Oh god nee, het regent toch niet he? Zal ik mijn tussenjas of mijn winterjas aantrekken? Het is volgens mij best koud. Ja, maar als ik dan weer ga fietsen, krijg ik het superwarm. Ja maaaaaar, het regent. Helemaal niet, dat was schijn! Nou oké, dan doe ik mijn leren jasje wel aan.
Oké, welk liedje zal ik luisteren? Nah, Candy van Robbie Williams heb ik al te vaak gehoord. Hmm, even kijk-, kut, donder bijna van de trap af. Voor je kijken, Laura. Oké, ik doe dat liedje wel.

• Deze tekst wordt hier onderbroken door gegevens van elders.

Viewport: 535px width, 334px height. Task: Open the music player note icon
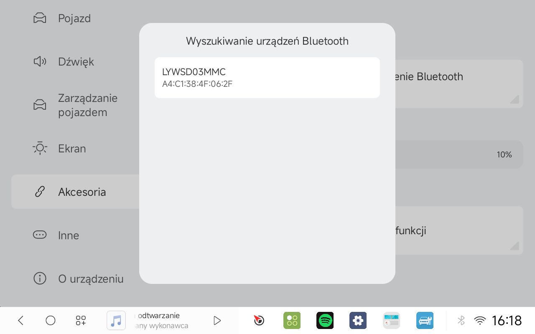pyautogui.click(x=116, y=321)
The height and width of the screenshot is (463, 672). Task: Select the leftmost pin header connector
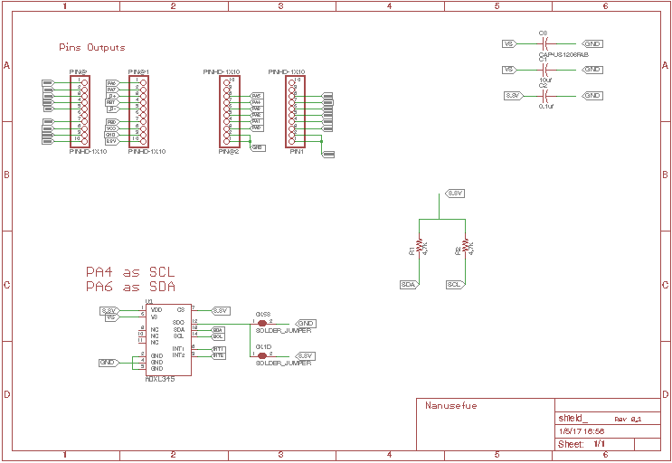pyautogui.click(x=80, y=111)
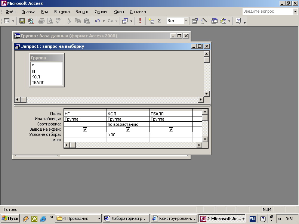Open the View mode dropdown arrow
The image size is (299, 224).
[13, 21]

Aaaaaah, het is zo koud, ik ga dood en dan zeggen ze: ‘Oh god nee, waaraan is Laura overleden?’ ‘Ja, aan de kou, ze kon het niet meer aan.’ Lekker is dat. Alsnog beter dan door een föhn, dat wel. Of een ingeslikte pen.
Zal ik mijn handschoenen aan doen? Nee, dan moet ik ze heeeeeeelemaal zoeken in mijn tas en shit, ik moet echt weg nu, maar ja, dan heb ik wel hele koude handen en dat is echt niet leuk en kut, moet echt weg. Oooh, waarom werkt dat slot niet mee?
Goed, ik zit op de fiets. Ein-de-lijk. Oh god, dat was al bijna mijn eerste ongeluk voor vandaag. Waarom letten mensen nooit op? Ah mooi, het stoplicht staat op groen, kom op Laura, gebruik die beentjes van je, even hard fietsen en dan is het… weer rood. Fijn. Net nu ik al aan de late kant ben. Ja nee, laat de mensen aan de overkant maar eerst voorgaan. En de mensen van links en rechts ook. Heb alle tijd. Echt helemaal niets te doen. Nee, geef ons maar geen groen, is nergens voor nodig. GROEN YES! Even die slome mevrouw inhalen. Nou nou mevrouwtje, hoef je me niet zo boos aan te kijken, U BENT DEGENE DIE ZO FUCKING SLOOM GAAT. Waag het niet om me straks in te halen.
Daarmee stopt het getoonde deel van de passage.